**Problem statement:** Transcribe word for word the part of the material that opens with its first line and closes with the line containing "coordinates (1924, 434).", including that line.

Recorded data

-*-*-

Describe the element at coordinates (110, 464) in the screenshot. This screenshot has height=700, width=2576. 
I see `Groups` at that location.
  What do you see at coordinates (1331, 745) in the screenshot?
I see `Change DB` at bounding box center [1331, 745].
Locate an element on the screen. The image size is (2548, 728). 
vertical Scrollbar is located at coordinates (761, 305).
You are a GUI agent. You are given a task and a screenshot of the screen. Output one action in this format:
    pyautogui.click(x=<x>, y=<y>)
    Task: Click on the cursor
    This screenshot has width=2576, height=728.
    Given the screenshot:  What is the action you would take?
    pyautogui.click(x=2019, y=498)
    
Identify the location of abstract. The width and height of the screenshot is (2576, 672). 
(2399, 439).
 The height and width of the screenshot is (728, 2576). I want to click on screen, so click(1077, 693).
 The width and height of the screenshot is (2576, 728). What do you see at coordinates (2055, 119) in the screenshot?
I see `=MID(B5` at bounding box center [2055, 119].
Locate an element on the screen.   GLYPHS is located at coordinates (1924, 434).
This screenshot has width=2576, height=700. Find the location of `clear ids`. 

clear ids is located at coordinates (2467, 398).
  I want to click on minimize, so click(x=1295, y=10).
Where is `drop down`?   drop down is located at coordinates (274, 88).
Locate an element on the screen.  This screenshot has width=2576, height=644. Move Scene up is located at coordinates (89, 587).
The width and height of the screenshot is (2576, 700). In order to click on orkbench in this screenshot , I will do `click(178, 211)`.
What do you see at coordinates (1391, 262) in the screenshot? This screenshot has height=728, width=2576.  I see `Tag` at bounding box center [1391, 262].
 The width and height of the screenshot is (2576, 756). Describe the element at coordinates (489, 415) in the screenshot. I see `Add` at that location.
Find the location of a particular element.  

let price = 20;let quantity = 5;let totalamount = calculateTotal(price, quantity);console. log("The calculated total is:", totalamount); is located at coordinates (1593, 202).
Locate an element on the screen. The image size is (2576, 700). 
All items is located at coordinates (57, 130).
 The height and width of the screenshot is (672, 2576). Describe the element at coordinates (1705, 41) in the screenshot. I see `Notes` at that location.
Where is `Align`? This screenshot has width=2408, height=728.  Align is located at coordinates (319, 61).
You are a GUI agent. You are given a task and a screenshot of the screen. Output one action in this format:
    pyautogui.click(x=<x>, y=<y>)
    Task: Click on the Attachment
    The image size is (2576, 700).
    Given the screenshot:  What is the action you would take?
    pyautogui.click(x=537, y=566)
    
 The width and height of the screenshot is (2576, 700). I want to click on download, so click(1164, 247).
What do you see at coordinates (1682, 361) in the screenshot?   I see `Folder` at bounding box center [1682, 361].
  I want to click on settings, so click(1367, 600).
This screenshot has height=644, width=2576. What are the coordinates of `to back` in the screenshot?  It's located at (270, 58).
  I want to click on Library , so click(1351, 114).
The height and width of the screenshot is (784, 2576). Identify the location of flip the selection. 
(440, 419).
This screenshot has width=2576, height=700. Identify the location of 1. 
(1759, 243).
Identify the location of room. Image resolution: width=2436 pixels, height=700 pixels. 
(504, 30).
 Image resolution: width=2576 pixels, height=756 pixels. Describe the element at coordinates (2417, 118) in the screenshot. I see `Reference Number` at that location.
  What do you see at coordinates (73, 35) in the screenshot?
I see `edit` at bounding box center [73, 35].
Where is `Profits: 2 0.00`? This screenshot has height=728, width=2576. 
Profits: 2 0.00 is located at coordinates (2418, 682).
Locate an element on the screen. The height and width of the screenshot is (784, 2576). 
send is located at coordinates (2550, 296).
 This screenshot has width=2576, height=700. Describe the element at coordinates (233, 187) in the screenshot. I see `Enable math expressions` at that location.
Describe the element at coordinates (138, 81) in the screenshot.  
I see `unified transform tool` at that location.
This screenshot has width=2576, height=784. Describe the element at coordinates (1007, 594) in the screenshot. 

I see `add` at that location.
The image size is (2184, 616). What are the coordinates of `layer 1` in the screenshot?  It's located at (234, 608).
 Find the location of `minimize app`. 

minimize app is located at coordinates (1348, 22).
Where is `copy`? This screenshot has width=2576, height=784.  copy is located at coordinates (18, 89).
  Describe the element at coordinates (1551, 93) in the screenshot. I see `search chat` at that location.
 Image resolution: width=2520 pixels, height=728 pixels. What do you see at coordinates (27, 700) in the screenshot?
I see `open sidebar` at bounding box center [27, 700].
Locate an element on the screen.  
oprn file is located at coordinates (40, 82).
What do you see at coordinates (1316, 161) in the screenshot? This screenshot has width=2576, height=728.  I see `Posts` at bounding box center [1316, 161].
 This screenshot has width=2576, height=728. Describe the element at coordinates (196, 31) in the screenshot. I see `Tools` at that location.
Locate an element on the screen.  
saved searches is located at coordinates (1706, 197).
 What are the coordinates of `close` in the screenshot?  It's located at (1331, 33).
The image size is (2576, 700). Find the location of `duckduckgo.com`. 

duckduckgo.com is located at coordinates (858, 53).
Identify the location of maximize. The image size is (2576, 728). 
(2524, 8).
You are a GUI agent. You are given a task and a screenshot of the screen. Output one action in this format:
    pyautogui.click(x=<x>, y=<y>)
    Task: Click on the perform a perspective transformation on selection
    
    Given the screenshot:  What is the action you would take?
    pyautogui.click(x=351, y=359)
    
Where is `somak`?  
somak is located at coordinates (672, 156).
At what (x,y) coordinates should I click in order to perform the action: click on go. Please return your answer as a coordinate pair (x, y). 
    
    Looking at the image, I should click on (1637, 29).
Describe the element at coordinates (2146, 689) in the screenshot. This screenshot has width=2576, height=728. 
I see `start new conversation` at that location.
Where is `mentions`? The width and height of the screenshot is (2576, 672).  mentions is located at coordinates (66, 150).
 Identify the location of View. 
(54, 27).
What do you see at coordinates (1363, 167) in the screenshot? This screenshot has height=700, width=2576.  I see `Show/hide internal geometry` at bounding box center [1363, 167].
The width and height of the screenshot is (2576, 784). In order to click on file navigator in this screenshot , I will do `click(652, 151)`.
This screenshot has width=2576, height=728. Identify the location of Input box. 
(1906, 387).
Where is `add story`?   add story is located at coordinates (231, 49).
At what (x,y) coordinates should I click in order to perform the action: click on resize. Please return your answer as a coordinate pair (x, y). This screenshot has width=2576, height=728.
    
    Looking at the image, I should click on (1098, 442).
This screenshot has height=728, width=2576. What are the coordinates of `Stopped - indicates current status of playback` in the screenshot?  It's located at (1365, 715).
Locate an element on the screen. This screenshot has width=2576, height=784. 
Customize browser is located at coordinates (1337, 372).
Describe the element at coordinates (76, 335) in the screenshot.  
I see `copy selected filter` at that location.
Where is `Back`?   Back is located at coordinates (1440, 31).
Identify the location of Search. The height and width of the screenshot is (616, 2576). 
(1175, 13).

-*-*-

**Task response:**
Describe the element at coordinates (110, 464) in the screenshot. This screenshot has height=700, width=2576. 
I see `Groups` at that location.
  What do you see at coordinates (1331, 745) in the screenshot?
I see `Change DB` at bounding box center [1331, 745].
Locate an element on the screen. The image size is (2548, 728). 
vertical Scrollbar is located at coordinates (761, 305).
You are a GUI agent. You are given a task and a screenshot of the screen. Output one action in this format:
    pyautogui.click(x=<x>, y=<y>)
    Task: Click on the cursor
    This screenshot has width=2576, height=728.
    Given the screenshot:  What is the action you would take?
    pyautogui.click(x=2019, y=498)
    
Identify the location of abstract. The width and height of the screenshot is (2576, 672). 
(2399, 439).
 The height and width of the screenshot is (728, 2576). I want to click on screen, so click(1077, 693).
 The width and height of the screenshot is (2576, 728). What do you see at coordinates (2055, 119) in the screenshot?
I see `=MID(B5` at bounding box center [2055, 119].
Locate an element on the screen.   GLYPHS is located at coordinates (1924, 434).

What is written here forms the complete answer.